(Dataset entries)
---------------
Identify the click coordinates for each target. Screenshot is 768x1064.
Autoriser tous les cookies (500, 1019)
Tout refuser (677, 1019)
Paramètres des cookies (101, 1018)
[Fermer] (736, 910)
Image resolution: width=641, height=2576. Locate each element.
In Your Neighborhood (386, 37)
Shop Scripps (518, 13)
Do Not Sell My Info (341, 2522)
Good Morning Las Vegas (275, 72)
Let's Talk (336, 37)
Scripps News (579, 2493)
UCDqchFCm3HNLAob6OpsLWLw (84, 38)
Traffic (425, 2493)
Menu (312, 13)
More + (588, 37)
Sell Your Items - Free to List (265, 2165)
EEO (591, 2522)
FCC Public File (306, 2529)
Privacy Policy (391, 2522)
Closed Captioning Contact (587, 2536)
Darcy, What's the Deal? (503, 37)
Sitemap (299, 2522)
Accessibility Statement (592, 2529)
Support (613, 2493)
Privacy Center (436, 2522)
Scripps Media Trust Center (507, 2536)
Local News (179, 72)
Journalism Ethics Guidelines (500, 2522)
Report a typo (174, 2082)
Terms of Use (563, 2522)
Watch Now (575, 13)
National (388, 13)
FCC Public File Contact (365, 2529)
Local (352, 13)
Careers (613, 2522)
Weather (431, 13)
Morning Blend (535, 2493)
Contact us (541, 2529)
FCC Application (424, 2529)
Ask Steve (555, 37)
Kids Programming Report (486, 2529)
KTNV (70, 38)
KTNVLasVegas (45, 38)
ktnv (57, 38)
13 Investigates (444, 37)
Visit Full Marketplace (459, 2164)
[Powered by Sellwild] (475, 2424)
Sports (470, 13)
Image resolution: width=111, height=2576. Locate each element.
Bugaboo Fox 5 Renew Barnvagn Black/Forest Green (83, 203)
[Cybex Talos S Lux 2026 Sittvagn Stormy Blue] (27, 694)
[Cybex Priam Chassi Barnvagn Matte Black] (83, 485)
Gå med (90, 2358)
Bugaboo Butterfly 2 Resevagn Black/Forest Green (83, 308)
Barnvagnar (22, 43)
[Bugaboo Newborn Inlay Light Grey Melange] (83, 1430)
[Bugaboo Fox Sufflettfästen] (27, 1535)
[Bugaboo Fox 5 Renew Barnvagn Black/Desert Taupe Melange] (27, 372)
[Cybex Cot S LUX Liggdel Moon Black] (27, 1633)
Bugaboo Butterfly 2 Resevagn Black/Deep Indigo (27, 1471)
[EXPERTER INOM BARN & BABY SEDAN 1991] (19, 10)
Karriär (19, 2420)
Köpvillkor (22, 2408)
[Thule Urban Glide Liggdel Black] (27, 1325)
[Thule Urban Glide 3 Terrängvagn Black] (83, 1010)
---------------
## WHAT THE TASK ASKS
Your answer should be the records themselves, returned word for word.

## SOLUTION TO THIS TASK
Identify the click coordinates for each target. Screenshot is 768x1064.
Autoriser tous les cookies (500, 1019)
Tout refuser (677, 1019)
Paramètres des cookies (101, 1018)
[Fermer] (736, 910)
Image resolution: width=641, height=2576. Locate each element.
In Your Neighborhood (386, 37)
Shop Scripps (518, 13)
Do Not Sell My Info (341, 2522)
Good Morning Las Vegas (275, 72)
Let's Talk (336, 37)
Scripps News (579, 2493)
UCDqchFCm3HNLAob6OpsLWLw (84, 38)
Traffic (425, 2493)
Menu (312, 13)
More + (588, 37)
Sell Your Items - Free to List (265, 2165)
EEO (591, 2522)
FCC Public File (306, 2529)
Privacy Policy (391, 2522)
Closed Captioning Contact (587, 2536)
Darcy, What's the Deal? (503, 37)
Sitemap (299, 2522)
Accessibility Statement (592, 2529)
Support (613, 2493)
Privacy Center (436, 2522)
Scripps Media Trust Center (507, 2536)
Local News (179, 72)
Journalism Ethics Guidelines (500, 2522)
Report a typo (174, 2082)
Terms of Use (563, 2522)
Watch Now (575, 13)
National (388, 13)
FCC Public File Contact (365, 2529)
Local (352, 13)
Careers (613, 2522)
Weather (431, 13)
Morning Blend (535, 2493)
Contact us (541, 2529)
FCC Application (424, 2529)
Ask Steve (555, 37)
Kids Programming Report (486, 2529)
KTNV (70, 38)
KTNVLasVegas (45, 38)
ktnv (57, 38)
13 Investigates (444, 37)
Visit Full Marketplace (459, 2164)
[Powered by Sellwild] (475, 2424)
Sports (470, 13)
Image resolution: width=111, height=2576. Locate each element.
Bugaboo Fox 5 Renew Barnvagn Black/Forest Green (83, 203)
[Cybex Talos S Lux 2026 Sittvagn Stormy Blue] (27, 694)
[Cybex Priam Chassi Barnvagn Matte Black] (83, 485)
Gå med (90, 2358)
Bugaboo Butterfly 2 Resevagn Black/Forest Green (83, 308)
Barnvagnar (22, 43)
[Bugaboo Newborn Inlay Light Grey Melange] (83, 1430)
[Bugaboo Fox Sufflettfästen] (27, 1535)
[Bugaboo Fox 5 Renew Barnvagn Black/Desert Taupe Melange] (27, 372)
[Cybex Cot S LUX Liggdel Moon Black] (27, 1633)
Bugaboo Butterfly 2 Resevagn Black/Deep Indigo (27, 1471)
[EXPERTER INOM BARN & BABY SEDAN 1991] (19, 10)
Karriär (19, 2420)
Köpvillkor (22, 2408)
[Thule Urban Glide Liggdel Black] (27, 1325)
[Thule Urban Glide 3 Terrängvagn Black] (83, 1010)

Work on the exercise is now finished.